In this tutorial, we’re going to see how a recommender system may very well be assemble merely using linear algebra strategies.
After ending this tutorial, you will know:
- What has singular value decomposition completed to a matrix
- How to interpret the outcomes of singular value decomposition
- What information a single recommender system require, and the best way we’ll make use of SVD to research it
- How we’ll make use of the consequence from SVD to make options
Let’s get started.

Using Singular Value Decomposition to Build a Recommender System
Photo by Roberto Arias, some rights reserved.
Tutorial overview
This tutorial is break up into 3 parts; they’re:
- Review of Singular Value Decomposition
- The Meaning of Singular Value Decomposition in Recommender System
- Implementing a Recommender System
Review of Singular Value Decomposition
Just like a amount akin to 24 may very well be decomposed as parts 24=2×3×4, a matrix will even be expressed as multiplication of one other matrices.
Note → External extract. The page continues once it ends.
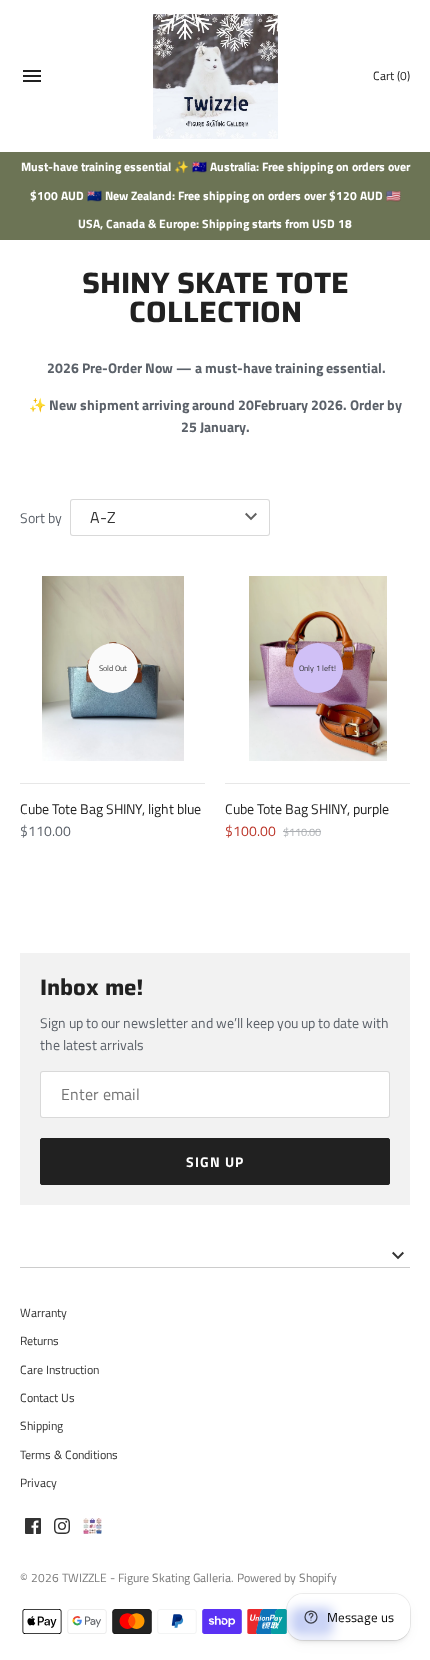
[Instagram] (62, 1527)
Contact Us (47, 1398)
Because matrices are arrays of numbers, they’ve their very personal tips of multiplication. Consequently, they’ve other ways of factorization, or usually often called decomposition. QR decomposition or LU decomposition are widespread examples. Another occasion is singular value decomposition, which has no restriction to the shape or properties of the matrix to be decomposed.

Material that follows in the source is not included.